• [Requirement]:
Recast the rows in the stretch from the line containing "This screenshot has height=1568, width=706." through the line containing "Focus the Mensagem" as a two-column CSV with the headers request and answer, one line per row. Put each request's text and its answer in a single quoted field, replacing line breaks with spaces.

Saved entries
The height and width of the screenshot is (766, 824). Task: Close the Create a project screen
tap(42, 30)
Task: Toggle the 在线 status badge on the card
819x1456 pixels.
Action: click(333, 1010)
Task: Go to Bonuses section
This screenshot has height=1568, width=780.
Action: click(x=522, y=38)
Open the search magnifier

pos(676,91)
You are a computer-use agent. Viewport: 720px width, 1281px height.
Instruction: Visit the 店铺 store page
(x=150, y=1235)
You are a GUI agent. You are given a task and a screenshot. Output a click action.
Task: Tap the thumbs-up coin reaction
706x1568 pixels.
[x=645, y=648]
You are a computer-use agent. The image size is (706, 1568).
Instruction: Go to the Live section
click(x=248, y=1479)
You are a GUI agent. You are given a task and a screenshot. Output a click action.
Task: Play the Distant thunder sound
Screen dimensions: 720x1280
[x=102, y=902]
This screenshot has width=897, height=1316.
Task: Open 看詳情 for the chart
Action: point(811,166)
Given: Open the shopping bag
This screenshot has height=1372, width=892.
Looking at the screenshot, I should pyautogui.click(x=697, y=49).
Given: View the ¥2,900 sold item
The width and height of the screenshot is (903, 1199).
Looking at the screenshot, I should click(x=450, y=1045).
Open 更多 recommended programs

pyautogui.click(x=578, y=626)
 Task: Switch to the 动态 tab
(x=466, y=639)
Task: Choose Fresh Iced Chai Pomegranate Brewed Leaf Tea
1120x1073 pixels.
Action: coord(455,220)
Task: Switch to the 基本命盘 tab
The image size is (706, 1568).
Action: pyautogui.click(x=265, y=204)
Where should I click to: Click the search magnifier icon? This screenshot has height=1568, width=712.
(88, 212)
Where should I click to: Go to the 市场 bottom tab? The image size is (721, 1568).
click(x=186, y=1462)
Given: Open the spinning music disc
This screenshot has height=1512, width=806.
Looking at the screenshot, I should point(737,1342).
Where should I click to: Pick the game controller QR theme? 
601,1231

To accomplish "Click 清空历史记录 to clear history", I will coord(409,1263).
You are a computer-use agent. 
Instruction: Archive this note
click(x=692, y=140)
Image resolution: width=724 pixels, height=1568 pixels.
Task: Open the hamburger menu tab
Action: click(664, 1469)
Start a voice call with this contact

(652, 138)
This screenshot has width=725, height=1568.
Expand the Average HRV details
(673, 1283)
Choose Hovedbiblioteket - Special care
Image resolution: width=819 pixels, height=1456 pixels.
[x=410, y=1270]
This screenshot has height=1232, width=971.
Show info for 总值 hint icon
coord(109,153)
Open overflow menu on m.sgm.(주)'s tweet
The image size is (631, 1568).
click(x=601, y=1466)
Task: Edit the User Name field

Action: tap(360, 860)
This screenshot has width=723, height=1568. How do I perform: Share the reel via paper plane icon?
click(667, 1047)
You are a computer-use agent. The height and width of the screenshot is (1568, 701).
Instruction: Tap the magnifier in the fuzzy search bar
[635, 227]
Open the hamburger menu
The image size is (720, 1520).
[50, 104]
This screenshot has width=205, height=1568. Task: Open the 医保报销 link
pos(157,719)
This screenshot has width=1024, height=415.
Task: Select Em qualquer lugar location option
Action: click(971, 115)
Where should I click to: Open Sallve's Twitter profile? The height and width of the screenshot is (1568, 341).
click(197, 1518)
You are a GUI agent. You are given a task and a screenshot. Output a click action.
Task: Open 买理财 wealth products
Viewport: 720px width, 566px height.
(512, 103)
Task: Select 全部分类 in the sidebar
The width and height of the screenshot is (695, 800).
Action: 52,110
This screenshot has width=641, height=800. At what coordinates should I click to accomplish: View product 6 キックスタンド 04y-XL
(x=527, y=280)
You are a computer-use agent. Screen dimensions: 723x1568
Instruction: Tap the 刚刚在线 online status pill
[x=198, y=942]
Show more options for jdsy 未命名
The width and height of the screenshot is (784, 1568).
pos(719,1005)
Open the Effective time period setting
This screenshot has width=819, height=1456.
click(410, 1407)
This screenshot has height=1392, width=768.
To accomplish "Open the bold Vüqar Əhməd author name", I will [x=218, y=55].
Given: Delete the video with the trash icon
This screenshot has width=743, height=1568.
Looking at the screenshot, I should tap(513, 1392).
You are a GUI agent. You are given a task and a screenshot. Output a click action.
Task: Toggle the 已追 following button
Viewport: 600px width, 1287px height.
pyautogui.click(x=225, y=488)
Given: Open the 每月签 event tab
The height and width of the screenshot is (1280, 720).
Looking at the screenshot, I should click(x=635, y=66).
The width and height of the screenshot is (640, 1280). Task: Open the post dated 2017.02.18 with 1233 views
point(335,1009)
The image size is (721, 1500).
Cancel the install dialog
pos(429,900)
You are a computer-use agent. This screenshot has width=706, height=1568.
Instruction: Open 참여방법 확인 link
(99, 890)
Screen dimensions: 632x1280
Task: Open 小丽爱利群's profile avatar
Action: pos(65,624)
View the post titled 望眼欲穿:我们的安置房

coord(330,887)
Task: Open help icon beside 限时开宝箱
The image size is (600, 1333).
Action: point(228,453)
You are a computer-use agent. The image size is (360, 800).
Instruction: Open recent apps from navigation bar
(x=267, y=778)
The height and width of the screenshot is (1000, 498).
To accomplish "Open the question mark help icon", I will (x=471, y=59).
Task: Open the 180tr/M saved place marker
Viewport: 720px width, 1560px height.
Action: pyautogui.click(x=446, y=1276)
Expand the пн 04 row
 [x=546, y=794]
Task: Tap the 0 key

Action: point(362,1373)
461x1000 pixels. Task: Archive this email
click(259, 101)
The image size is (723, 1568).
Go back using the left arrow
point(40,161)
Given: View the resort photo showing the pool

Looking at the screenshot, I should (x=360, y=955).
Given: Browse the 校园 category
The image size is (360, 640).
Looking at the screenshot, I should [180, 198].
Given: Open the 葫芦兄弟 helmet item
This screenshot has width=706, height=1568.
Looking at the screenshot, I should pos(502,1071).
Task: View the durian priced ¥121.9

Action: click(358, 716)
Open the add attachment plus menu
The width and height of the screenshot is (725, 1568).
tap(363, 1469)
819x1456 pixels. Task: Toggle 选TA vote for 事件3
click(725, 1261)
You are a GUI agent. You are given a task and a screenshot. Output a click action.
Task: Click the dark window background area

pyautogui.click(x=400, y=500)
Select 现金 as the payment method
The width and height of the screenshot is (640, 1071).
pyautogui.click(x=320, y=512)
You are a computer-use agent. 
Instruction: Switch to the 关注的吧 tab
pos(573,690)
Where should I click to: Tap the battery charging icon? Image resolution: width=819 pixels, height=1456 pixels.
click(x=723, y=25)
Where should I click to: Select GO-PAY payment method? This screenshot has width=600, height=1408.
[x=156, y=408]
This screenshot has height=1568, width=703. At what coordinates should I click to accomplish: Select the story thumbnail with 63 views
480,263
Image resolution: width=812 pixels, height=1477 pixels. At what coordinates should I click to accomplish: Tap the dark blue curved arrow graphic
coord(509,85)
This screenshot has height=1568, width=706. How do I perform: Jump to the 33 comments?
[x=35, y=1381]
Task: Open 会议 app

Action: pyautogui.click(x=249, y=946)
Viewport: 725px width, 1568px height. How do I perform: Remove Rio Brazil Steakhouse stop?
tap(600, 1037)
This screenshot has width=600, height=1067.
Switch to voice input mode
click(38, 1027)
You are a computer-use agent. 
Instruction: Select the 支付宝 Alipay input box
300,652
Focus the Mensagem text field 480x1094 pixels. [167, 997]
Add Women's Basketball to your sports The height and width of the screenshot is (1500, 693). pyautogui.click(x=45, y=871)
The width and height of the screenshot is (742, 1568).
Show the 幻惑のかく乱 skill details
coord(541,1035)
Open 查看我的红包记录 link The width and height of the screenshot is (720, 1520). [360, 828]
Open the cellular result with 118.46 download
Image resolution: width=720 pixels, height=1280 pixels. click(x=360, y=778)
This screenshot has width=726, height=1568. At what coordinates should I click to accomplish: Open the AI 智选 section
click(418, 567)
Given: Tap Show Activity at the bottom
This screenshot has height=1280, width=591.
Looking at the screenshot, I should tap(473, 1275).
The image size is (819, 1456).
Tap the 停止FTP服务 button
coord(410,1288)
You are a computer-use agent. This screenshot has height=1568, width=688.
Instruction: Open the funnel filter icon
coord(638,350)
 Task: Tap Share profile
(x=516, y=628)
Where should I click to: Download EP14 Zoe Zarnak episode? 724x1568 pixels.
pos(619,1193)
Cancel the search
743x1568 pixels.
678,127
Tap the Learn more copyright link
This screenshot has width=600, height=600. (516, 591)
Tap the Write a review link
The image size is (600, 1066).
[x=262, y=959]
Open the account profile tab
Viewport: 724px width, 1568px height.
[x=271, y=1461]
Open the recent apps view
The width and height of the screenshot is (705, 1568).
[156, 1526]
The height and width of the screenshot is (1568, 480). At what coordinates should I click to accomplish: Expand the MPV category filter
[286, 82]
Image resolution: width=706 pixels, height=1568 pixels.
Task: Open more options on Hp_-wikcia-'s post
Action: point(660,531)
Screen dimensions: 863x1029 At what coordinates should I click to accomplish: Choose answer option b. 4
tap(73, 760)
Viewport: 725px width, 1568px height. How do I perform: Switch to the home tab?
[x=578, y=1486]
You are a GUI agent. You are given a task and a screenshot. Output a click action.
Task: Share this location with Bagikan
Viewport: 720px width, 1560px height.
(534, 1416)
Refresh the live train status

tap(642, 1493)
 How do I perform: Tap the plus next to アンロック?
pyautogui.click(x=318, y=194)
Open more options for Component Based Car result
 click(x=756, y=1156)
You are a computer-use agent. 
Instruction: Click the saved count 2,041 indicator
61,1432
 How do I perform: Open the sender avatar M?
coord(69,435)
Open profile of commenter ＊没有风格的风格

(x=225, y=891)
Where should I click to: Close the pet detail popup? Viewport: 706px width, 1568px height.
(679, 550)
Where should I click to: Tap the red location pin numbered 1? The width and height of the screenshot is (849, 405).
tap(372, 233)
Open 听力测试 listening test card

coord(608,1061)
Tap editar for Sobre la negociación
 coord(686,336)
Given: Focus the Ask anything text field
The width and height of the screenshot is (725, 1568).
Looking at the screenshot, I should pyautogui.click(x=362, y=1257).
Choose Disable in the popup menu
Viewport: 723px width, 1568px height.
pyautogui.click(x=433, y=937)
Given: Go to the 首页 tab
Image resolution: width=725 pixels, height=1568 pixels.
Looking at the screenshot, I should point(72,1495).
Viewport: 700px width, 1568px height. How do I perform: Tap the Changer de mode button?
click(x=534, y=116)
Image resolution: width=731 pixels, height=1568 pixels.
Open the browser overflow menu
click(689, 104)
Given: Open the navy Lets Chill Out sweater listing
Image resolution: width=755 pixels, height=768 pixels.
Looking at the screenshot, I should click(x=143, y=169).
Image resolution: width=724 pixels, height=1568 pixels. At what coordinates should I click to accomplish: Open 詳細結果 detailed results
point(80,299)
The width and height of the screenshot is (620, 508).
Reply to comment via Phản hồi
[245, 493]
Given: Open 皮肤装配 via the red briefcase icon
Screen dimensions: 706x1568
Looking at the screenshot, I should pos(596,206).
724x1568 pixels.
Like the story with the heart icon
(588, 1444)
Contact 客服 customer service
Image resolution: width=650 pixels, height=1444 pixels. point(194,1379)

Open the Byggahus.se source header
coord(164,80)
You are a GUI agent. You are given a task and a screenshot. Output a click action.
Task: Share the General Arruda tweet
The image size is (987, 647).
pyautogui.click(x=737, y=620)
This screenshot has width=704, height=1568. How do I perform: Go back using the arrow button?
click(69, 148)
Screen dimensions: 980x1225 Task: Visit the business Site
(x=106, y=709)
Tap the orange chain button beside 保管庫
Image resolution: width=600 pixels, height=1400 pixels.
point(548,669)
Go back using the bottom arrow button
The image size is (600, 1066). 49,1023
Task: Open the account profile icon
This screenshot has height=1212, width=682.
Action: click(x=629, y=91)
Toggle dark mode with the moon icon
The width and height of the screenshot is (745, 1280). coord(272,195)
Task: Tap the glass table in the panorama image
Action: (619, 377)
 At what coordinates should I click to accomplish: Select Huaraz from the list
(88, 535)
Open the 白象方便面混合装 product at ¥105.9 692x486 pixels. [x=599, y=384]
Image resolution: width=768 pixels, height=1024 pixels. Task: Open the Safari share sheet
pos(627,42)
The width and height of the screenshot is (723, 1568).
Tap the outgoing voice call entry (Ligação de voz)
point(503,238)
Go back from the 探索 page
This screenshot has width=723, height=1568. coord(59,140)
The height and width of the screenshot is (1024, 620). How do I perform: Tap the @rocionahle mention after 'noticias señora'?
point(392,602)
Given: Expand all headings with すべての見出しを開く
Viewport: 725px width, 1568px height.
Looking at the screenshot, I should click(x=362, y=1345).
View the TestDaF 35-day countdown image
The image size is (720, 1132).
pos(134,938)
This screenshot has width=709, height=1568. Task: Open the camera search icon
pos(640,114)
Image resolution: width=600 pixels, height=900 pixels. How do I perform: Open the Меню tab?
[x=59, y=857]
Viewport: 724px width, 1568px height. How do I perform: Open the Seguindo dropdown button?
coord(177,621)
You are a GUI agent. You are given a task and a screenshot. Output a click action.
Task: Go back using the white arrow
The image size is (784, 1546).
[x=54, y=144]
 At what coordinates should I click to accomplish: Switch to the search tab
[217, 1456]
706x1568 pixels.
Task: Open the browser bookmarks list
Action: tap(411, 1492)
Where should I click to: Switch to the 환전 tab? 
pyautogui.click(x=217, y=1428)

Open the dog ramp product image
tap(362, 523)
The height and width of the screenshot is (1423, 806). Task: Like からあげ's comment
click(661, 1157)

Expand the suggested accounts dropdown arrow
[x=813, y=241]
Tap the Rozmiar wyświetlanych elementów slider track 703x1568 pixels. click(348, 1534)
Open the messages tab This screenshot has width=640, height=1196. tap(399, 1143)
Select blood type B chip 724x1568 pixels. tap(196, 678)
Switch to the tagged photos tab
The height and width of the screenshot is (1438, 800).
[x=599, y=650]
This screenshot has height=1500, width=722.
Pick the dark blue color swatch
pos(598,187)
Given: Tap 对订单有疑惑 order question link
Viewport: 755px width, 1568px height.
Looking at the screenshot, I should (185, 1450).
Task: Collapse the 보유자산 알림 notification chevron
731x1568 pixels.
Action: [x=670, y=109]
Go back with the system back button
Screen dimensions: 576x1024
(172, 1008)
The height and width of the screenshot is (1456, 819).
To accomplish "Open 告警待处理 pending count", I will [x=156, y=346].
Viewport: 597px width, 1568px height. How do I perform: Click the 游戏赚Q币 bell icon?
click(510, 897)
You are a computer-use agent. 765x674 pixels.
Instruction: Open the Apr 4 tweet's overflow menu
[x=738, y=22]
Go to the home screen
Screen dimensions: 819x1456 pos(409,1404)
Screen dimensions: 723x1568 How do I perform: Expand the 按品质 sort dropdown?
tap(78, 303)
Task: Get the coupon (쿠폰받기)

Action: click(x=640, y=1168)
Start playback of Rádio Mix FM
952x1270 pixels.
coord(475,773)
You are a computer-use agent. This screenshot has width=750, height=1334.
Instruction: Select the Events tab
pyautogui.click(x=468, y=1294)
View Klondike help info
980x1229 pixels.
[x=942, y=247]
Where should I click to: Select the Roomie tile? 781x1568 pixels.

• [The answer]:
request,answer
"This screenshot has height=1568, width=706. How do I perform: Jump to the 33 comments?","[x=35, y=1381]"
"Task: Open 会议 app","Action: pyautogui.click(x=249, y=946)"
"Viewport: 725px width, 1568px height. How do I perform: Remove Rio Brazil Steakhouse stop?","tap(600, 1037)"
"This screenshot has width=600, height=1067. Switch to voice input mode","click(38, 1027)"
"You are a computer-use agent. Instruction: Select the 支付宝 Alipay input box","300,652"
"Focus the Mensagem text field 480x1094 pixels.","[167, 997]"